What role does Explainable AI play in software testing? 

Explainable AI helps make the decisions and results of AI systems more transparent. This is important for testers because a result that appears correct is not always sufficient on its own. Especially with critical applications, teams need to understand why an AI system delivers a specific result, which factors play a role, and where potential risks lie.

Explainable AI thus supports transparency, evaluation, and trust in AI-based systems.

Why is test data governance so important for AI systems? 

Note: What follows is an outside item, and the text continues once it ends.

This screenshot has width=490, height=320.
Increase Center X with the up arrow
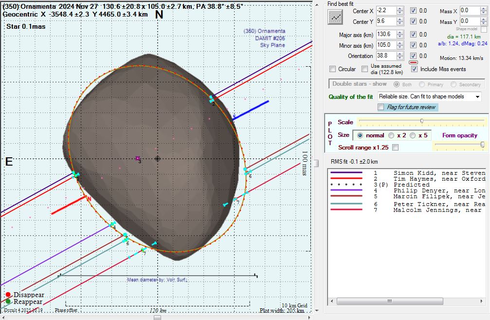[x=400, y=9]
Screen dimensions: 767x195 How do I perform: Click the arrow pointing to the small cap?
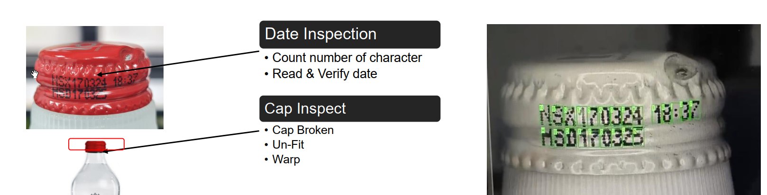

AI systems rely heavily on data. If training, validation, or test data is unsuitable, biased, outdated, or used in a way that violates regulations, this can have a direct impact on the quality of the system.

Test data governance ensures that data is traceable, protected, representative, and used in a manner appropriate to the test objective. This is particularly important when sensitive information, regulatory requirements, or AI-specific risks are involved.

What does the EU AI Act mean for software testing? 

The EU AI Act makes it clear that AI must be considered not only from a technical perspective but also from a regulatory one. For software testing, this means that quality, transparency, risk, documentation, and accountability are becoming more important. 

Testers don’t need to become lawyers. However, they should understand that AI systems can pose different risks depending on their area of application – and that these risks must be taken into account in the testing process.

Can AI replace test automation? 

No. AI can support, accelerate, and enhance test automation, but it cannot replace a well-thought-out test strategy. Generative AI, for example, can help with formulating test cases, creating initial script suggestions, or analyzing failed tests.

Nevertheless, the evaluation remains the team’s responsibility. Effective test automation with AI requires clear objectives, appropriate data, expert review, and responsible approval.

Which training course is a better fit for me: CT-AI or CT-GenAI? 

If you want to test AI-based systems, ISTQB® CT-AI is the right choice.

If you want to use generative AI in the testing process, ISTQB® CT-GenAI is a better fit. 

If you need both – that is, if you want to evaluate AI systems and use AI tools in the testing process – the two training courses complement each other very well. This allows you to build the skills needed for software testing in which artificial intelligence is used confidently from a functional, technical, and organizational perspective.